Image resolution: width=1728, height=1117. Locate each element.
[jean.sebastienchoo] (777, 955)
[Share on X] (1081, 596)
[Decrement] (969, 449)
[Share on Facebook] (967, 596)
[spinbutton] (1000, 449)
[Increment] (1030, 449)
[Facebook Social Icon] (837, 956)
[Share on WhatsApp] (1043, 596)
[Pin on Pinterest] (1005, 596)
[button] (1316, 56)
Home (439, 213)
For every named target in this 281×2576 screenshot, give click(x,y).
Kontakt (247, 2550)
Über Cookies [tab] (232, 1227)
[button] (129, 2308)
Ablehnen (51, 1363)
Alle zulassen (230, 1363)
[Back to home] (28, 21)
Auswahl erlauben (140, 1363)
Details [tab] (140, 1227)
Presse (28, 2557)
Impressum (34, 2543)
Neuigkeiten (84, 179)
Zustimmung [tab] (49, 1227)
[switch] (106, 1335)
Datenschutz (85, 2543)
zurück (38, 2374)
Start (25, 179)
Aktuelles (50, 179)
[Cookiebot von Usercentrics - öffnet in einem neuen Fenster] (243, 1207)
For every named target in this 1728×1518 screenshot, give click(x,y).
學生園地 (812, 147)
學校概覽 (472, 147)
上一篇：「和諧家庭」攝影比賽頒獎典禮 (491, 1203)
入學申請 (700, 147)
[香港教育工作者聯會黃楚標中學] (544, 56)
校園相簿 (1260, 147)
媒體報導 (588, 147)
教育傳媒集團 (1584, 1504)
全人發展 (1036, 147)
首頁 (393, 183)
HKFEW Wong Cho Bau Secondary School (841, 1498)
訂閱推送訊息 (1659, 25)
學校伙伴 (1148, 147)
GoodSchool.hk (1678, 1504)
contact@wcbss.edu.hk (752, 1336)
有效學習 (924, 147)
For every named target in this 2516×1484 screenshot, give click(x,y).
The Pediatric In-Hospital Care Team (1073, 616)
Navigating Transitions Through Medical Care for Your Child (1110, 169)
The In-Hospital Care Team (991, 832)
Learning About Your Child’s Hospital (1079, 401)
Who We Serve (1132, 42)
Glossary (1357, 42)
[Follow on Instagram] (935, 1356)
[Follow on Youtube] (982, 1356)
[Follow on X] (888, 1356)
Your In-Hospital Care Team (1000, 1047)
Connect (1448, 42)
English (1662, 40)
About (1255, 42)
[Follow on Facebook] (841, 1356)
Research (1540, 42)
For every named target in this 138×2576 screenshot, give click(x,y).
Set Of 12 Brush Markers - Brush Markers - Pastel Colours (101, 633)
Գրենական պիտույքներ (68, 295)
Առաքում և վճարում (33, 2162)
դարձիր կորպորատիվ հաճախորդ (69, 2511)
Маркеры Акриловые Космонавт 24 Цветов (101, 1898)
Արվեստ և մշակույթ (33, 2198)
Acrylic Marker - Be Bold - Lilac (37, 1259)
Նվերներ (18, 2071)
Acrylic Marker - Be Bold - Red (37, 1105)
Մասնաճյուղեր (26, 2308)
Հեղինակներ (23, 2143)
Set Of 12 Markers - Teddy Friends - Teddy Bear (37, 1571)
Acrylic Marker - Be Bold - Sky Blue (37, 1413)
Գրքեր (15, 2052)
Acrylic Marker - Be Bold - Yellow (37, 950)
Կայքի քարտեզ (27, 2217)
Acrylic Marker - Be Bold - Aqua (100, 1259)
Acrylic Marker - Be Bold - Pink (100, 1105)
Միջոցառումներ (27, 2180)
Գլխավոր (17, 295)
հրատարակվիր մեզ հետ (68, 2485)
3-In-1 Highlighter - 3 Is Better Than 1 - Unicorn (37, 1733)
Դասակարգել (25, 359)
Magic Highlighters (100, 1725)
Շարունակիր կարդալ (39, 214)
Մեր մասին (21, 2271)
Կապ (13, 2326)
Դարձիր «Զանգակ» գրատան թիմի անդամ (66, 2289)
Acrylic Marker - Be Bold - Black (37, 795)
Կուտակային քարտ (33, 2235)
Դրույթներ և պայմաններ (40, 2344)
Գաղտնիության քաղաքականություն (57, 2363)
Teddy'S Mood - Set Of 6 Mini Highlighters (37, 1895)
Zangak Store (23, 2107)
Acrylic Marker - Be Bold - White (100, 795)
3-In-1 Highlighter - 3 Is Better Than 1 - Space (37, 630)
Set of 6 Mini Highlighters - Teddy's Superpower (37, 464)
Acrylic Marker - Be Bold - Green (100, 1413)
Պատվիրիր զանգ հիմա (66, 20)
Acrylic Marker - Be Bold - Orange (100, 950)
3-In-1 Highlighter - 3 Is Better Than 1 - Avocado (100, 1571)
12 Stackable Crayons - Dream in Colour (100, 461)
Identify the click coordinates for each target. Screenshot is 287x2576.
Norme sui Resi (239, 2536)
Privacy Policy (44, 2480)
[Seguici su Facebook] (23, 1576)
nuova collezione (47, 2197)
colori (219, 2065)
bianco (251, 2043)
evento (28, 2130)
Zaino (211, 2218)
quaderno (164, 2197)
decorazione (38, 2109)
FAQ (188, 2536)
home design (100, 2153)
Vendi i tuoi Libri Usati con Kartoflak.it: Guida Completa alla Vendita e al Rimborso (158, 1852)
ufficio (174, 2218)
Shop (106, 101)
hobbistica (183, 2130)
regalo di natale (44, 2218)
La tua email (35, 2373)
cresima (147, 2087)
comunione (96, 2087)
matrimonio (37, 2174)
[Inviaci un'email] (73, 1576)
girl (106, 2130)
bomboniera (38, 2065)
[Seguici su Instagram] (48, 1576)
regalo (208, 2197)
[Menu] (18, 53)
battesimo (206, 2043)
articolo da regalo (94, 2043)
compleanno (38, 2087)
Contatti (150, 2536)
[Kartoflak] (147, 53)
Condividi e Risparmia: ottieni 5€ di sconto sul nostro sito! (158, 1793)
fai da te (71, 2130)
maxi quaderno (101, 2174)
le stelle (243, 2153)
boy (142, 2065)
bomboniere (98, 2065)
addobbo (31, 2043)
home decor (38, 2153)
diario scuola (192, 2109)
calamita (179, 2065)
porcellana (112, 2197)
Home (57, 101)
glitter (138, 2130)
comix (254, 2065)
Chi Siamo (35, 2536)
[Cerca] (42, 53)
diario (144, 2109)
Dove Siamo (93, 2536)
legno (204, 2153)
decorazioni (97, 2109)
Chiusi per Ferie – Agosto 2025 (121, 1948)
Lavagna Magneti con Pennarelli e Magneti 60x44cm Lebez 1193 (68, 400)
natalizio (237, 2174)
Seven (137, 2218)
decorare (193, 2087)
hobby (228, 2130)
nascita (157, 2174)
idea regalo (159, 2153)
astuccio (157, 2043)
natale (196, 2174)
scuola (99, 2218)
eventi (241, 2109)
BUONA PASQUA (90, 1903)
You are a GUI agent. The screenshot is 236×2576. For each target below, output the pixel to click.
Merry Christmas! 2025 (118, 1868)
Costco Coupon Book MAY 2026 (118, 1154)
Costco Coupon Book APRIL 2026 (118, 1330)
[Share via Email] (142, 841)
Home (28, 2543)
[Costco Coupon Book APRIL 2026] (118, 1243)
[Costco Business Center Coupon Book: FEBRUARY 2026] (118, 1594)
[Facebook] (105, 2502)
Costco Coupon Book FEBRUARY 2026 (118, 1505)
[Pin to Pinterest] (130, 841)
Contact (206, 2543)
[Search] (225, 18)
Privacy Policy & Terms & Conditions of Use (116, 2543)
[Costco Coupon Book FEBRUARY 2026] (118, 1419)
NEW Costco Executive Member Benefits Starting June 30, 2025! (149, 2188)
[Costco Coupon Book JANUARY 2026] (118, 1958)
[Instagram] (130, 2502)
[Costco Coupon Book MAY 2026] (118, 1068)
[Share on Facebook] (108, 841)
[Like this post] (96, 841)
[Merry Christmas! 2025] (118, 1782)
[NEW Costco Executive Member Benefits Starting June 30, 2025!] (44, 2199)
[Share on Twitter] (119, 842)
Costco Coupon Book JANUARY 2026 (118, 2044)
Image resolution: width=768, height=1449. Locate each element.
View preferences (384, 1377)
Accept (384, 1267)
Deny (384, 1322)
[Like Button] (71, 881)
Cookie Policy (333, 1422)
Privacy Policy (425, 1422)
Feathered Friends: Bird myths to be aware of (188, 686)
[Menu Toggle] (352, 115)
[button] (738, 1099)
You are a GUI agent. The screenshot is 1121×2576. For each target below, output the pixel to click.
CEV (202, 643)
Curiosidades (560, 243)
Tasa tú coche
****************************************
» Try it: Would you please write out, exactly and with no other lines, the stretch of the listing above from the line containing "Առաքում և վճարում (33, 2162)" through the line containing "Դասակարգել (25, 359)"?

» Reply:
Առաքում և վճարում (33, 2162)
դարձիր կորպորատիվ հաճախորդ (69, 2511)
Маркеры Акриловые Космонавт 24 Цветов (101, 1898)
Արվեստ և մշակույթ (33, 2198)
Acrylic Marker - Be Bold - Lilac (37, 1259)
Նվերներ (18, 2071)
Acrylic Marker - Be Bold - Red (37, 1105)
Մասնաճյուղեր (26, 2308)
Հեղինակներ (23, 2143)
Set Of 12 Markers - Teddy Friends - Teddy Bear (37, 1571)
Acrylic Marker - Be Bold - Sky Blue (37, 1413)
Գրքեր (15, 2052)
Acrylic Marker - Be Bold - Yellow (37, 950)
Կայքի քարտեզ (27, 2217)
Acrylic Marker - Be Bold - Aqua (100, 1259)
Acrylic Marker - Be Bold - Pink (100, 1105)
Միջոցառումներ (27, 2180)
Գլխավոր (17, 295)
հրատարակվիր մեզ հետ (68, 2485)
3-In-1 Highlighter - 3 Is Better Than 1 - Unicorn (37, 1733)
Դասակարգել (25, 359)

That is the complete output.